I am also completely baffled that your parents’ actual wedding gift to you (since this clearly wasn’t it!) was a restaurant gift voucher. Like not even a piece of artwork that has sentimental value or a piece of family jewellery or a casserole dish that you’ll use for decades, but like a voucher to Pizza Express or whatever. That’s the sort of half thought out gift you’d expect to receive from work colleagues. Perfectly appreciated, but no sentiment put into it, by people who don’t know you well.

My suspicion here is that their overspending has caught up with them. They may want to book another cruise, but the urgency of the multiple calls says that debtors are chasing down their money and they see you as an easy source from which to claw some funds to keep the illusion going. I’d be having no part in funding that and I’d be telling them so.

thestudio · 28/08/2025 14:41

"The money was a gift - like many parents, you said I was your little girl and you only get married once. You wanted upgrades because your friends were coming. We knew our budget and would not have considered them without the cash you offered.

I would never have accepted this money if I'd thought it was a loan.

Which it wasn't - because of course a repayment plan would have been discussed before now if that's what you had intended it to be.

I don't know how you have convinced yourself that this is okay, but it's not. You know full well how much anxiety this will be causing. You've shown a side of yourselves that I didn't want to believe existed before now and I'm so disappointed. Enjoy the cruise."

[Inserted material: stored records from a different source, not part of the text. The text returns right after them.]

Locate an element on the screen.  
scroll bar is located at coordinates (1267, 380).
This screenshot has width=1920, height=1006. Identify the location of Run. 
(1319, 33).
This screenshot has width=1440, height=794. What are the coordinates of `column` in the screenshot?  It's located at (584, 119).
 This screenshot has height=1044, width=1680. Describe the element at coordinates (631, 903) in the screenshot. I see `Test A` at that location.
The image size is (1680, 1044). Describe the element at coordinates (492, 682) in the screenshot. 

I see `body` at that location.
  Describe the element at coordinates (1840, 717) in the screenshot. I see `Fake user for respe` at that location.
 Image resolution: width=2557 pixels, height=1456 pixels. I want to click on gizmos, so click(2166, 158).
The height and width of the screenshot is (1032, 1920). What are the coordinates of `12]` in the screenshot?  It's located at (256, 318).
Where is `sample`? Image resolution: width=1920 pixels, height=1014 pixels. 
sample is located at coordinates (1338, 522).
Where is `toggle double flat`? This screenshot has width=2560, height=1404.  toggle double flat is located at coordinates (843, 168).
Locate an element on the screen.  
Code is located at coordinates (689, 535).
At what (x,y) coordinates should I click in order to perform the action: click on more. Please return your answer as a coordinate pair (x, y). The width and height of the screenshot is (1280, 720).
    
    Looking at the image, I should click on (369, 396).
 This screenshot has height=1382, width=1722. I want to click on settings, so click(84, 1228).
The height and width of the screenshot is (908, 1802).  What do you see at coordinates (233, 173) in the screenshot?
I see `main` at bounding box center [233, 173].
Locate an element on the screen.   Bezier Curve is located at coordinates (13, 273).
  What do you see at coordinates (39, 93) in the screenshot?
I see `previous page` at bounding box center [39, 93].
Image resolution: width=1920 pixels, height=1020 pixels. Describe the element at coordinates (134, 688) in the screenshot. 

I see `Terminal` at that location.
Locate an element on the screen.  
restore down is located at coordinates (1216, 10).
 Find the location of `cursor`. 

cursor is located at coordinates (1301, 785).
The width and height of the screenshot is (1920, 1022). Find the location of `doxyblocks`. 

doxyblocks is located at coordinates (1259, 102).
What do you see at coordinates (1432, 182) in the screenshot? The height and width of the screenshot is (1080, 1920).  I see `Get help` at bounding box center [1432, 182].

mindutopia · 28/08/2025 14:46

I hate to say it, but there are certain types of people who weaponise money for their own gains. My mum (and stepdad) are like this. They insist upon paying for things for people (friends, distant family) and then use it against them if ever someone displeases them. Barbara (mum’s best friend of 30 years) didn’t take their side in a silly argument with another friend about when they all needed to pack up to check out of a holiday let, so the fact that they paid for Barbara to book a flight to see an ailing parent 5 years ago is brought out as proof of her disloyalty. 🙄

My mum gave me a gift of money that we added to our house deposit years ago (basically my inheritance, but early, I’m also an only child). When years later, we went NC for totally unrelated reasons, absolutely everyone heard about this money they gave us so long ago and how terrible we were for taking this money from them and then cutting them off from their grandchildren. I think it’s because talking about what’s really going on (in our case, stepdad was convicted of child sex offences, in your case, it may be poor financial management or a gambling issue or having been scammed or whatever) was too hard, but making it about money is easier because it deflects the real problem.

EasySqueezy · 28/08/2025 14:47

Do you have anything in writing confirming it was a gift. Email, text or WhatsApp?

SuperTrooper1111 · 28/08/2025 14:48

I'd like to think your mum's been calling you repeatedly this morning because she's realised overnight that they've made a terrible error of judgement and she wants to apologise @Alice19876, but I won't hold my breath.

WheresthesaladTheresthesalad · 28/08/2025 15:05

thestudio · 28/08/2025 14:41

"The money was a gift - like many parents, you said I was your little girl and you only get married once. You wanted upgrades because your friends were coming. We knew our budget and would not have considered them without the cash you offered.

I would never have accepted this money if I'd thought it was a loan.

Which it wasn't - because of course a repayment plan would have been discussed before now if that's what you had intended it to be.

I don't know how you have convinced yourself that this is okay, but it's not. You know full well how much anxiety this will be causing. You've shown a side of yourselves that I didn't want to believe existed before now and I'm so disappointed. Enjoy the cruise."

This. Perfect response. If they don't back down and apologise, best to disengage for the foreseeable.

I'm so sorry OP. This must be incredibly stressful for you. Reprehensible behaviour by your parents who should be ashamed of putting their pregnant daughter through this.